[EXERCISE DESCRIPTION]:
Of the entries below, return only those lines from the line with "Task: Open the floating" to the line with "Given: Expand the", exactly, both included.

[THE DATA]:
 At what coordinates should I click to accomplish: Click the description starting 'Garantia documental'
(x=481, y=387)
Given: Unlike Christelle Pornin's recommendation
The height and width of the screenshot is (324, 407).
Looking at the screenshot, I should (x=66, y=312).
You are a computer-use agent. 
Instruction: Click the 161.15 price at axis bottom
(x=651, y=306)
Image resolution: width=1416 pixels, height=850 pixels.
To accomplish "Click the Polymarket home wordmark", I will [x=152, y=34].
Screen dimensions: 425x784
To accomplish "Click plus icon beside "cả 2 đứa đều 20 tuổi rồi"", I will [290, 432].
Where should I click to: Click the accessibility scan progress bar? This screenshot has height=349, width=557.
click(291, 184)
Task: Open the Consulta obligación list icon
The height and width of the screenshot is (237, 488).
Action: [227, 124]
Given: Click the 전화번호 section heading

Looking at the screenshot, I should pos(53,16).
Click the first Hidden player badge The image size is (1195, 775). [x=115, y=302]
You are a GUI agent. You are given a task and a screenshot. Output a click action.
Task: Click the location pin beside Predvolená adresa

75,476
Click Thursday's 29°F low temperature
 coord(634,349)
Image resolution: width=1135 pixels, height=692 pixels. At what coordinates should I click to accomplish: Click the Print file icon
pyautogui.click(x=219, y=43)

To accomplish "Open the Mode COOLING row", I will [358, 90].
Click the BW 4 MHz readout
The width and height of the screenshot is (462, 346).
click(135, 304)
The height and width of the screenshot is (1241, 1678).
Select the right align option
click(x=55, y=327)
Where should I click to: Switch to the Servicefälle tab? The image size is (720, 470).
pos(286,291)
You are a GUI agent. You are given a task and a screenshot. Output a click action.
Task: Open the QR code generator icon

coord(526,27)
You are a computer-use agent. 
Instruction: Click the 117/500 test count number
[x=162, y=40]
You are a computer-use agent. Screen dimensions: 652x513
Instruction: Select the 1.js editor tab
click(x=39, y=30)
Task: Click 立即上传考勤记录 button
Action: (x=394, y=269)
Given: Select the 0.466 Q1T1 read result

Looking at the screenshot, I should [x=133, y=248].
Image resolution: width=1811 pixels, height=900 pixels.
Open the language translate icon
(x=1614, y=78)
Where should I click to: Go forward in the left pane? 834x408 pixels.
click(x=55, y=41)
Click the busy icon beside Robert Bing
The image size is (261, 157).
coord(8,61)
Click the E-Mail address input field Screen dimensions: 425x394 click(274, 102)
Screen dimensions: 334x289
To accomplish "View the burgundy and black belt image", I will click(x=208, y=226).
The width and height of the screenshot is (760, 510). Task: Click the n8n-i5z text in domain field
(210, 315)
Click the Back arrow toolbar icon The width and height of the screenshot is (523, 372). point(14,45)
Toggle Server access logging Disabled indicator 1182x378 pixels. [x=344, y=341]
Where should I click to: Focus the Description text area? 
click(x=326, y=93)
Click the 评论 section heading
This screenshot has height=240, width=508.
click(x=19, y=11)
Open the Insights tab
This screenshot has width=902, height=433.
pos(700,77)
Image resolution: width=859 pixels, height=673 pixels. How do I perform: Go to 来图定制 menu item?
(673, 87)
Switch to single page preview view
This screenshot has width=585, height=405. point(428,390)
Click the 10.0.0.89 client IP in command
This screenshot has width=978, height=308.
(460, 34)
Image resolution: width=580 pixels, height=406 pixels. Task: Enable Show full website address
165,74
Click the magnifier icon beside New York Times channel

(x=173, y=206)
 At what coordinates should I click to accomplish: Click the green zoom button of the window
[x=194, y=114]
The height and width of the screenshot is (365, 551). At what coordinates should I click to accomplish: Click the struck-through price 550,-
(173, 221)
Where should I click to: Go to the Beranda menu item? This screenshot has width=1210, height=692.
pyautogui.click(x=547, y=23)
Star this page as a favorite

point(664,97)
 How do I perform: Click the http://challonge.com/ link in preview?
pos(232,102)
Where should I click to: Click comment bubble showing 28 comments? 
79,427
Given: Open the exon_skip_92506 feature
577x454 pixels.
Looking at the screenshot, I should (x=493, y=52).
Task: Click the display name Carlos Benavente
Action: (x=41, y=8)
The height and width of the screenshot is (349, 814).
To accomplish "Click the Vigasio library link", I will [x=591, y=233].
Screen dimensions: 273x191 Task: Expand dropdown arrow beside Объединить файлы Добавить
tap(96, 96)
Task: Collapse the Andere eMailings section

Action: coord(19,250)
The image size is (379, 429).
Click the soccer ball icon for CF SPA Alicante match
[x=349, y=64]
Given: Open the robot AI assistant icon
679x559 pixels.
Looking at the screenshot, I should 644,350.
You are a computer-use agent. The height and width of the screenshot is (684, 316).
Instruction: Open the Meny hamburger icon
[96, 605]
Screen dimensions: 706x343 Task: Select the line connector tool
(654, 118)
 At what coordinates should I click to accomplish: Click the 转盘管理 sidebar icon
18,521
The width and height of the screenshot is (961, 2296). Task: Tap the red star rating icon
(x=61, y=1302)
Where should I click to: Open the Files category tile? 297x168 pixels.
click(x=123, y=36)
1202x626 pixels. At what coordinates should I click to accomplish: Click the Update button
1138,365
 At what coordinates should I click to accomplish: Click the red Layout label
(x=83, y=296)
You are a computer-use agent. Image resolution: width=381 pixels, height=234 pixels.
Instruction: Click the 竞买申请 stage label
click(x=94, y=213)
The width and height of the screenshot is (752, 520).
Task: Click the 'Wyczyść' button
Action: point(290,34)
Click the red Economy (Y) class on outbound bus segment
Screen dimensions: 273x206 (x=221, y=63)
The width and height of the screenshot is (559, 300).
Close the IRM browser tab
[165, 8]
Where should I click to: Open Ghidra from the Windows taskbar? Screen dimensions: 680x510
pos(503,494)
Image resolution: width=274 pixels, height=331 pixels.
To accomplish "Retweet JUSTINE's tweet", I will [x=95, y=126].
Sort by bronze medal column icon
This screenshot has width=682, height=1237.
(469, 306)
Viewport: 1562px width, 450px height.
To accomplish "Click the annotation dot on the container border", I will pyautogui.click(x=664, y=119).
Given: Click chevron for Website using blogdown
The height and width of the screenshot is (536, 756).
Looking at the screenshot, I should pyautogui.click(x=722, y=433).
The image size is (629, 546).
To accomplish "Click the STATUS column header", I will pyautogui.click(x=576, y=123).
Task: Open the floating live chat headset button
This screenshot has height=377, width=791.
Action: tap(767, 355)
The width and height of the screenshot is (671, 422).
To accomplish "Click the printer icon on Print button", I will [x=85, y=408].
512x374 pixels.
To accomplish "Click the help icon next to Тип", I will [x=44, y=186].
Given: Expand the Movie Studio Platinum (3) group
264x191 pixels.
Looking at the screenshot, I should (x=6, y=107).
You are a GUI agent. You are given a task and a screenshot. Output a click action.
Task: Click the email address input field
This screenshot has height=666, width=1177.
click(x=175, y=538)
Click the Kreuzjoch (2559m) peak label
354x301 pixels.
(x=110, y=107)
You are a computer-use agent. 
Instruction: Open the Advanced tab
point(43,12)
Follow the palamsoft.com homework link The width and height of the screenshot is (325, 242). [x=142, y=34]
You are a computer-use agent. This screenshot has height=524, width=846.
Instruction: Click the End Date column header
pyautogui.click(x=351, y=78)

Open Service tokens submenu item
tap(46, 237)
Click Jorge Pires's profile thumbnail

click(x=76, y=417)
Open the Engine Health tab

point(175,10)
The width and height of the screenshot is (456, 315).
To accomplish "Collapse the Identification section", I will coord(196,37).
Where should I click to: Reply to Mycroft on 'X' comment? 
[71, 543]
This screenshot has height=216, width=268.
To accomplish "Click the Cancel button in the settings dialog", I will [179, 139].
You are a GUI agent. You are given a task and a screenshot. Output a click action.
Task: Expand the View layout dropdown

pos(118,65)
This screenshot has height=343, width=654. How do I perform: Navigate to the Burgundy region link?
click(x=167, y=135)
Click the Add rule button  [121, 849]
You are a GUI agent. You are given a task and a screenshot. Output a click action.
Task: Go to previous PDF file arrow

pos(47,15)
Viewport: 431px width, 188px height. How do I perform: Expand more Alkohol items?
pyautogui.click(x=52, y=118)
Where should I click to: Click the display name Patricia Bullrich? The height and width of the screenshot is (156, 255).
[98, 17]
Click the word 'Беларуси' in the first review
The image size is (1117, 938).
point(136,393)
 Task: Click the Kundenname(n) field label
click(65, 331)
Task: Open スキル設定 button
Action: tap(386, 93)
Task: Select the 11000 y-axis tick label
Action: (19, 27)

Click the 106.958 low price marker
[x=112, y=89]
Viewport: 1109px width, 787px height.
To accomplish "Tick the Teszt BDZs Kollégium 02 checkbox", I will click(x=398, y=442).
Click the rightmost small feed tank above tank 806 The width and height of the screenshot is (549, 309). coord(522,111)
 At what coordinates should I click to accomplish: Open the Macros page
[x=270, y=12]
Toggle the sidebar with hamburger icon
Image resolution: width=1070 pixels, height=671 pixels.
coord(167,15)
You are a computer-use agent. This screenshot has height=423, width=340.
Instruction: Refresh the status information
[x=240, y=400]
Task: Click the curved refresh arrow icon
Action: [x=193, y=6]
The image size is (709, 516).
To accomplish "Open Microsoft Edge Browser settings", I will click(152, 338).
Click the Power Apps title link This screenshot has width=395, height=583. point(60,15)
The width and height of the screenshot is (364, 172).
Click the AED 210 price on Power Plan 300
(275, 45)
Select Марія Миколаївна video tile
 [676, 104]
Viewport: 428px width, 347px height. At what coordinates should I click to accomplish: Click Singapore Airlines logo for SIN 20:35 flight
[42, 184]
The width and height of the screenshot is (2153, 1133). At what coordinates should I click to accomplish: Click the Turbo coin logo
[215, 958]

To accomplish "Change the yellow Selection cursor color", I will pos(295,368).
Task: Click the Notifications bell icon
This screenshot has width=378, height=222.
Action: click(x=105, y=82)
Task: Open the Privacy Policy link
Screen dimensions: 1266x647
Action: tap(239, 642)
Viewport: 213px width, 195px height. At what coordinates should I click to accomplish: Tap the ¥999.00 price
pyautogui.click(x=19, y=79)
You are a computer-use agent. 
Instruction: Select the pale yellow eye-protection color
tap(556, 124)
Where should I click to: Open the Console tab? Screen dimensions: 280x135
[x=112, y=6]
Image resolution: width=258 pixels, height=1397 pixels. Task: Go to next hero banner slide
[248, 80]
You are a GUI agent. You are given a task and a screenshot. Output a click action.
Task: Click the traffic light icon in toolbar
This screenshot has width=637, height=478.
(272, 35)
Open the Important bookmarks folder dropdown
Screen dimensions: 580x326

[ANSWER TO THE EXERCISE]:
Task: Open the floating live chat headset button
This screenshot has height=377, width=791.
Action: tap(767, 355)
The width and height of the screenshot is (671, 422).
To accomplish "Click the printer icon on Print button", I will [x=85, y=408].
512x374 pixels.
To accomplish "Click the help icon next to Тип", I will [x=44, y=186].
Given: Expand the Movie Studio Platinum (3) group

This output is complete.